Be patient, don’t force it and don’t give up too quickly, especially at the beginning when you’re new at this.
If nothing comes up, just keep breathing with confidence and it will come.
Don’t use excuses
Don’t be distracted by so-called resistances like:
- Lack of time
- The fear of suffering
- The negation of what is there
- The flight in the words of the mind
- The rationalization of what emerges
- Minimization (thinking it’s too simple)

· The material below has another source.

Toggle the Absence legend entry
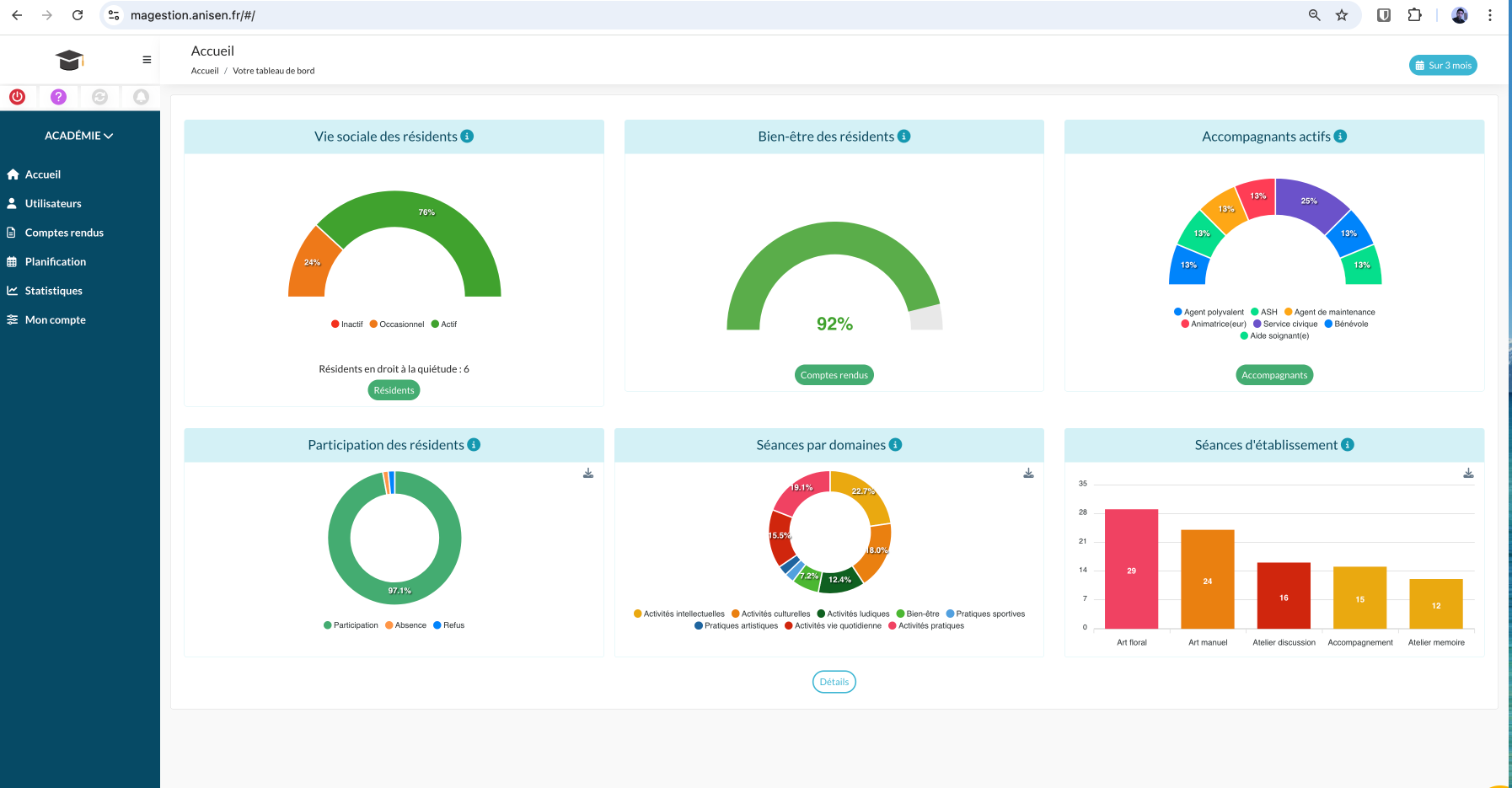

- Judgment (don’t worry about negative emotions, it’s the only way to expel them)
Register without judging
Just accept what is there without judging it. Allow yourself to embrace what is presented without labeling it good or bad.
Everything your emotions tell you is about yourself and your needs. There is no judging as to what is acceptable or unacceptable.
It is there and if you don’t respond to it, it will come back, more intensely and perhaps in the form of physical discomfort.
So, contemplate what emerges, observe what it arouses in you, accept it and be grateful for it.
Your emotion may save your life. You will have listened to it, rather than allowing it to control you.
When you feel an emotion, feel it as intensely as possible, then name it to understand it.
Expressing it through the body (speech, crying, shaking, etc.) will allow the emotion to be discharged.
Check for pain
Be more aware of your body to feel where the discomfort or pain is located. It is often in the form of muscle tension, burning, points, tightness, feeling uncomfortable in your skin, pinched nerves or as a kind of inner vibration.
Breathe through this discomfort in your body, question it and then listen to its message, without trying to understand it at first.
As we did with emotions, welcome the pain, contemplate it, accept it and give thanks.
Go beyond the emotion and understand the message
Now that you have named the emotion, you need to understand what it is telling you. This is how to identify your emotions and why it’s useful.
What is meaningful to you about your life?
Allow all the inner images, voices and memories rise to the surface and having a link to this emotional emergence.
What need is being sought to be fulfilled? What part of you did you leave behind? What are you trying to hide from others or from yourself? What need is not being met?
In which direction does action emerge naturally?
The need has been identified and now you are aware of which part of yourself you need to respect and reveal.
Everything becomes clearer and you now know the path to take. So now the ball is in your court.
Commit to changing what needs to be changed. Share the result of this exercise with someone important to you. It will be easier for you to act.
Examples are a need for better social relationships in your life, more physical activity, or perhaps you have a fear of rejection, a desire for recognition, or you need to do something about your trust issues?
How to identify your emotions: Conclusion
We’ve all been there. We’ve allowed anger, sadness, even happiness to overcome us and dictate our actions and words, and have often regretted it.
Yet with a little patience and goodwill, there is a way to control that, and using those same emotions to learn about ourselves will have wonderful mental and physical benefits.
How to identify your emotions and why it’s useful is nothing more than an exercise of self-appreciation and self-acceptance.